I read a thread somewhere on this site that contained a general rule of thumb to determine if a bikes effective top tube length is roughly correct. I have searched and cant find it again. It stated something about the length being correct if the handle bar hid the front axle from view. I am imagining things or just overlooking it. Any help here would be appreciated.
I have tried out a 18" Trek 3700 and 4300 both felt decent though their respective geometries were slightly different. I also rode both a 17" and 19" Specialized Hardrock Sport Disc, I could definitely tell a difference in them, the 17" felt better though the 19" didn't feel bad.
I have been riding motorcycles since 1985 and have about six years of amatuer motocross experience. I tend to get into my normal, bent elbows, head over the bars, racer's tuck and some of the bikes' axles are visible behind the bars, while some were hidden by the bars. I am used to sliding forward on a bike to weight the front end in turns and am not used to being more limited in my body positioning as on a bicycle.
I do realize that stems with different heights and or lengths, as well as flat or low rise bars will affect the body position. 
My mountain bike experience started (don't laugh) with a Murray Baja back in 1983 or 1984 when I was a kid. In 1992 I picked up a 20" or 21' Ross Mt. Rainier with street wheels on it while attending MMI in Orlando. My last mtb was a 19" 1999 Raleigh M80 that was used for fitness while i was still racing mx.
I am 5'9" with a 32" inseam with no shoes on and an average length torso, In dress shirts I wear a 32/33 sleeve.
I am getting back into bicycles now that my son and daughter have gotten old enough to ride themselves. I want to get something that will be good for bike paths now and later trails when the kiddos get older. Thanks in advance.


----------



## Straz85 (Mar 20, 2009)

Go to a good local bike shop, they will take all the necessary measurements and should help you out to make sure you get the correct size.

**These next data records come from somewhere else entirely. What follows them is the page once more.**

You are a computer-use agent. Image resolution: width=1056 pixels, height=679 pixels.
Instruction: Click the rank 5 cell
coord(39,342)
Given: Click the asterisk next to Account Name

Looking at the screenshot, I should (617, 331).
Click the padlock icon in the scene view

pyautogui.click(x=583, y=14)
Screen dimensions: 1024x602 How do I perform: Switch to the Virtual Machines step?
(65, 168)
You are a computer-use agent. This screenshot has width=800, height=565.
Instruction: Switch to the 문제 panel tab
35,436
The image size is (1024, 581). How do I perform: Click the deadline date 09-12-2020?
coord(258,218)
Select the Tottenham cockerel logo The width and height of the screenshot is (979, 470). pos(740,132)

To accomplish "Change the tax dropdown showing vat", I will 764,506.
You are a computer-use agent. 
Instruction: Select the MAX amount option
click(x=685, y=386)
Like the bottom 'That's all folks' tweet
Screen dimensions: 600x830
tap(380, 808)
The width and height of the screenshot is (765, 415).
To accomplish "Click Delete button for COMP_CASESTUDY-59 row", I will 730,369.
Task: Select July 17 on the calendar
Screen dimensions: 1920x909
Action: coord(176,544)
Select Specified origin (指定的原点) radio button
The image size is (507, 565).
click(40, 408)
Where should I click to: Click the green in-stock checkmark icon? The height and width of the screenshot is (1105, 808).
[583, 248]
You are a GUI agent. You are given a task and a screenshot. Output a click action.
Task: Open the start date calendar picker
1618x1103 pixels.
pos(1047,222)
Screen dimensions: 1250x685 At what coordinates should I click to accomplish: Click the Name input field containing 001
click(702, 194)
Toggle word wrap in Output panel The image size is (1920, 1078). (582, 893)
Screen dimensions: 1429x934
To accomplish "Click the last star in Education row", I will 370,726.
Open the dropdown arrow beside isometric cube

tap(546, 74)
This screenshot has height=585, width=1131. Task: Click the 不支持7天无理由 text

If you'd prefer to do it yourself, there is a bike size calculator on http://www.competitivecyclist.com/.


----------



## AndrwSwitch (Nov 8, 2007)

excr125rracer said:


> I read a thread somewhere on this site that contained a general rule of thumb to determine if a bikes effective top tube length is roughly correct. I have searched and cant find it again. It stated something about the length being correct if the handle bar hid the front axle from view. I am imagining things or just overlooking it. Any help here would be appreciated.


I've heard that rule myself, but applied to road bikes. I don't think any of those rules are very good though. If you imagine someone with a particularly long neck, they'd have to move their handle bars uncomfortable far forward to obscure the axle. It's more like a correlation.

I take fit calculators with quite a large grain of salt too, because I think they leave out a couple things that really effect fit - rider flexibility, weight and power output all have a big effect on what riding position someone will tend to have. I think people can drift as much as a full size, maybe even more, if they're making large changes in fitness level and body composition. My mountain bike in its current state feels a little long and a little low if I go for a cruise in my neighborhood, but I sometimes wish the handlebars were even further away and even further down when I'm racing. I've seen some very complicated fit calculators, but I think that the best fit calculator is how a bike feels to me. I guess a power meter might help if one really wanted to get crazy about it.

You still get a lot of freedom to move around on a mountain bike. It sounds like you're talking about sliding forward on the saddle on a motorcycle. Obviously that's a lot more limited on mountain bikes, but I think a well-fitting bike should allow the rider to get behind the saddle or stand up and climb a hill. There's some flexibility in bike fit - you can change stems and handlebars, saddles, seat posts, etc.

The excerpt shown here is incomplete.